**TASK PROMPT**
Please write out the line containing "sloveniaforfamilies (373, 331)" and each line after it through the end of the data, exactly, and nothing else.

**SUPPLIED RECORDS**
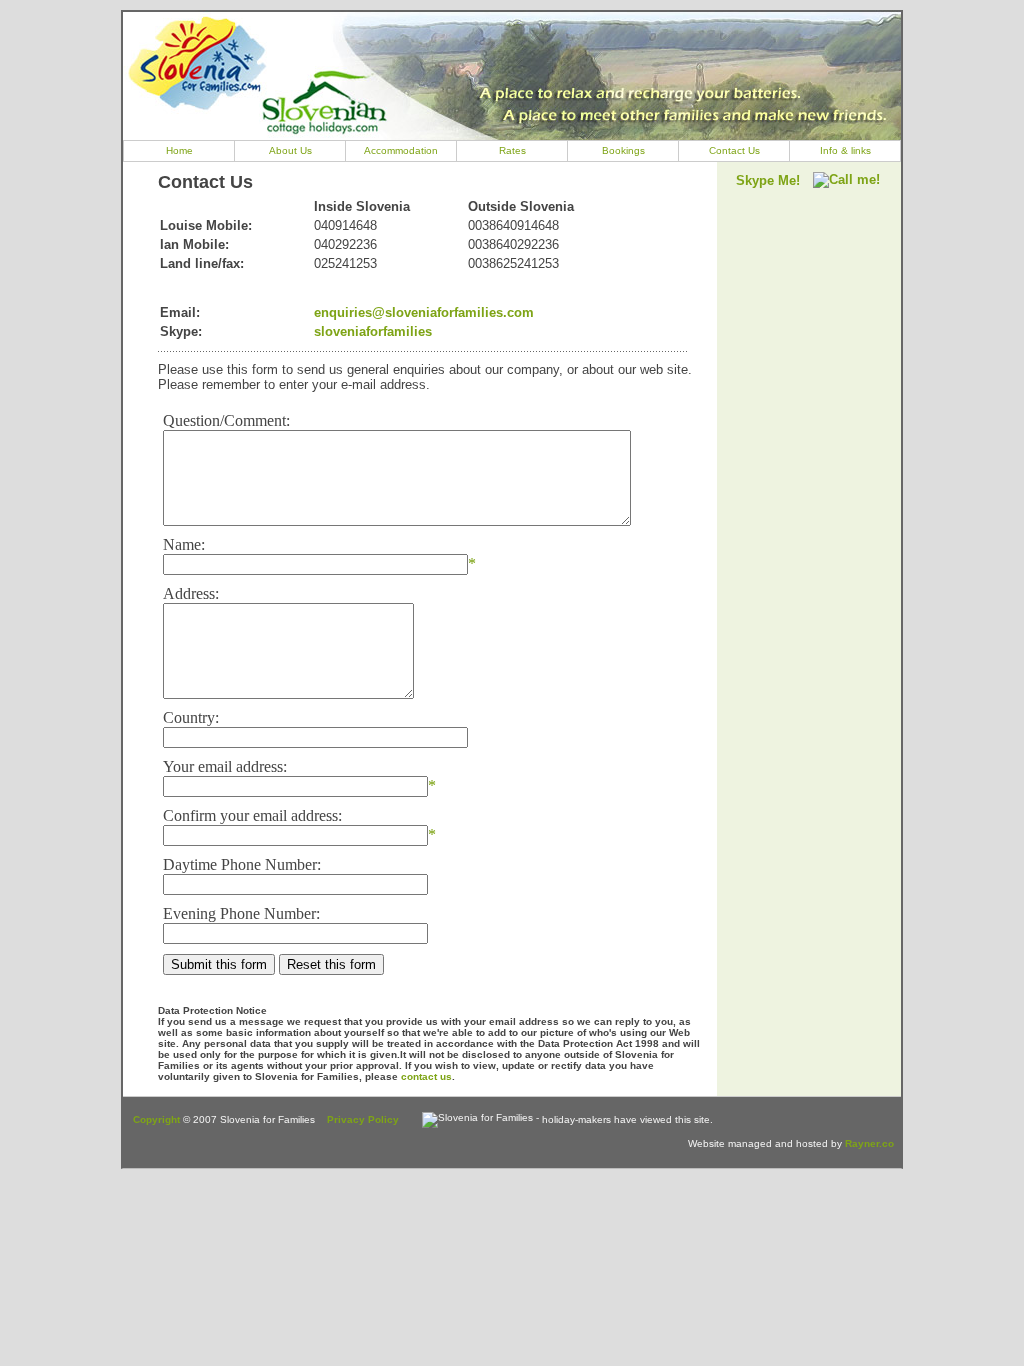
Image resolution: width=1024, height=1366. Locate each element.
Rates (512, 150)
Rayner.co (869, 1143)
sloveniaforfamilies (373, 331)
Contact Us (734, 150)
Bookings (623, 150)
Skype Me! (768, 180)
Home (179, 150)
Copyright (156, 1119)
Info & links (845, 150)
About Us (290, 150)
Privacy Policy (363, 1119)
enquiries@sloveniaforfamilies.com (424, 312)
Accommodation (401, 150)
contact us (426, 1076)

**TASK RESPONSE**
sloveniaforfamilies (373, 331)
Contact Us (734, 150)
Bookings (623, 150)
Skype Me! (768, 180)
Home (179, 150)
Copyright (156, 1119)
Info & links (845, 150)
About Us (290, 150)
Privacy Policy (363, 1119)
enquiries@sloveniaforfamilies.com (424, 312)
Accommodation (401, 150)
contact us (426, 1076)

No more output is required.